• Fragmento del texto:
++++++

La Facultad de
Humanidades y Educación de esta casa de estudios emeritense recibió, así como
toda la ULA y sus 11 facultades, una gran cantidad de estudiantes aventados
hacia allí por el cierre por manu
militari de la Universidad Central
de Venezuela y la defenestración de su
legítimo Rector Dr. Jesús María Bianco en 1970. Esa traumática experiencia se
vio pronto disipada por la acogida favorable con la que nos recibió la casa de
estudios merideña. El Rector de la ULA, Dr. Pedro Rincón Gutiérrez, era
percibido como un aval de mucha confianza para continuar estudios sin muchos
contratiempos gracias a su excepcional capacidad de negociación en aquellos
días cuando una arremetida sin par por
parte del régimen del Dr. Rafael Caldera sufrían las casas de estudios
universitarias.
La llamada Renovación
universitaria, como un eco del Mayo Francés de 1968, era ya un recuerdo lejano
por aquellos tiempos. De ese movimiento juvenil apenas se veían algunos
grafitis inspirados en el surealismo, tales como el de “la libertad comienza
con una prohibición: prohibido prohibir”. Se había producido el repliegue de la
izquierda insurreccional y nacía una nueva forma de ser socialista con el
nacimiento del Movimiento Al Socialismo (MAS). La “ultraizquierda”, como era de
esperarse combatió con ahínco y rudeza el socialismo de “arpa, cuatro y maraca”
pregonado por el nuevo partido. El bipartidismo adeco-copeyano parecía entonces
estar firmemente arraigado en el imaginario nacional.
La Escuela de Historia tenía
tres especialidades: Venezuela, América y Universal, y estaba dominada por una
única forma de pensamiento: el marxismo, el que esta vez había sido reinterpretado por la
chilena Marta Haernecker, una discípula aventajada de un prominente pensador,
hoy caído en el olvido después de gozar de un enorme prestigio: Louis Althusser.
Esta interpretación, alejada de la versión sovietizante de Marx, era del agrado
de aquella Escuela que era percibida como radical de izquierda en términos
generales. El libro en cuestión se llama Los
conceptos elementales del materialismo histórico. No lo hemos vuelto a ver
en librerías y kioskos.
Las otras escuelas de
pensamiento histórico eran olímpicamente ignoradas. No se hablaba del
positivismo y de los positivistas venezolanos sino para hacer referencias
breves a lo equivocados que estaban. Solo Gil Fortoul y Vallenilla Lanz eran
estudiados, pero como intelectuales vendidos al gomecismo. Eso bastaba para descalificarlos
intelectualmente y no se nos indicaba sus presupuestos filosóficos y de método.

++++++

• Material:
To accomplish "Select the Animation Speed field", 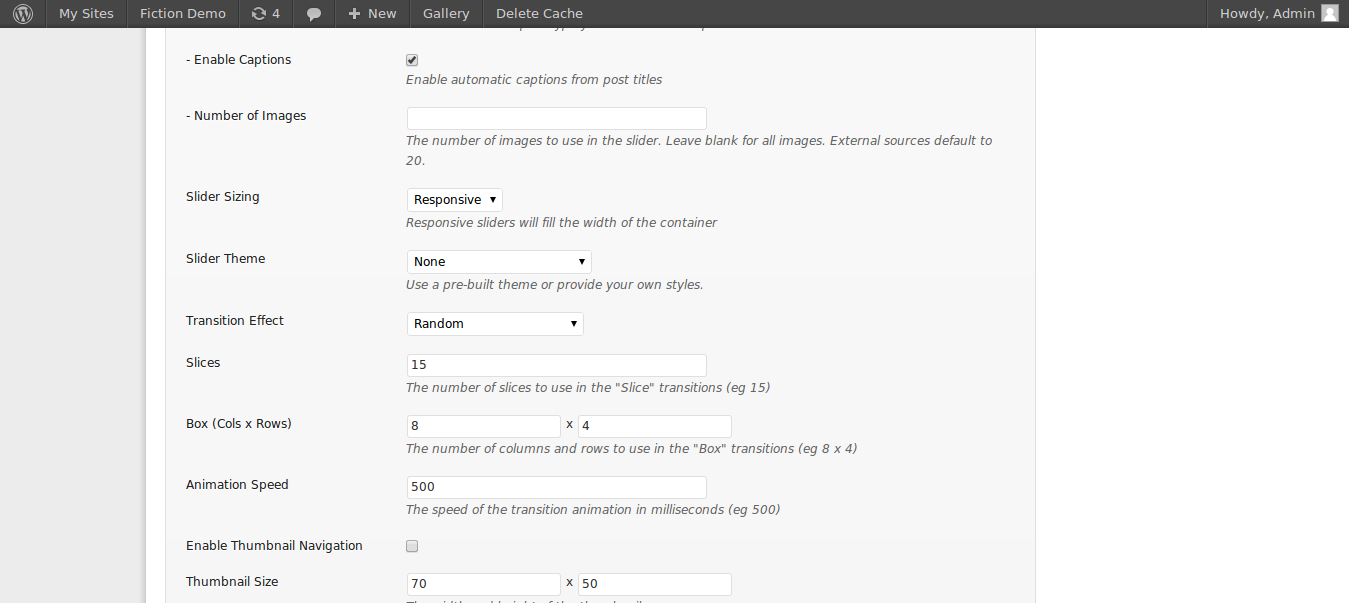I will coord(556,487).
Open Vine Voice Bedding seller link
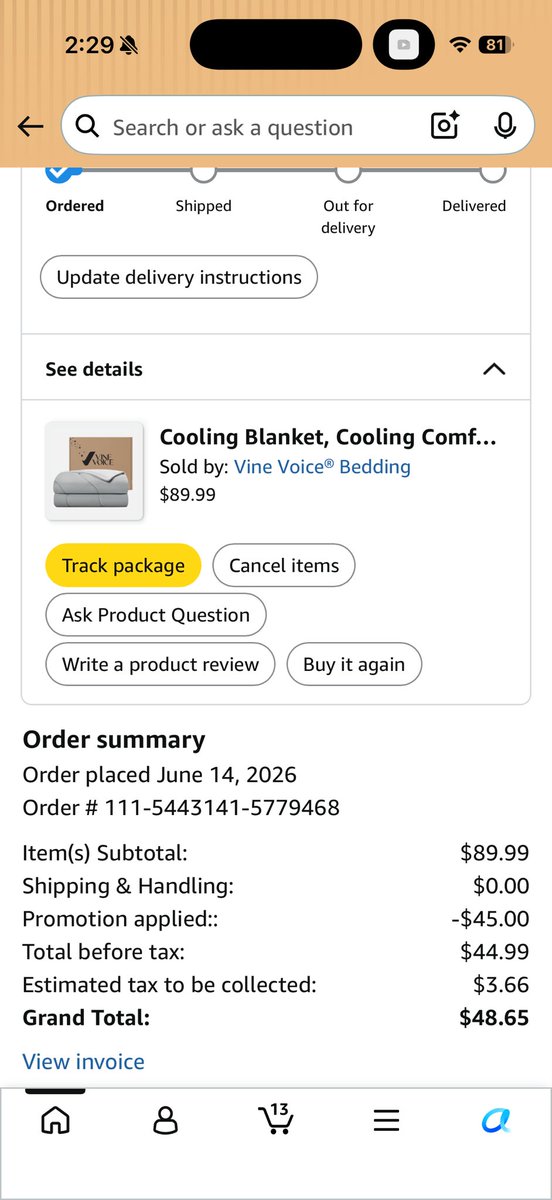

++++++

• Tareas:
**a)** Enumera todas las personas a las que el fragmento antepone el título "Dr.".
**b)** Cita el tramo del fragmento que va desde "pregonado por el" hasta "librerías y kioskos.".

• Respuestas escritas:
**a)** Jesús María Bianco, Pedro Rincón Gutiérrez, Rafael Caldera

**b)**
pregonado por el nuevo partido. El bipartidismo adeco-copeyano parecía entonces
estar firmemente arraigado en el imaginario nacional.
La Escuela de Historia tenía
tres especialidades: Venezuela, América y Universal, y estaba dominada por una
única forma de pensamiento: el marxismo, el que esta vez había sido reinterpretado por la
chilena Marta Haernecker, una discípula aventajada de un prominente pensador,
hoy caído en el olvido después de gozar de un enorme prestigio: Louis Althusser.
Esta interpretación, alejada de la versión sovietizante de Marx, era del agrado
de aquella Escuela que era percibida como radical de izquierda en términos
generales. El libro en cuestión se llama Los
conceptos elementales del materialismo histórico. No lo hemos vuelto a ver
en librerías y kioskos.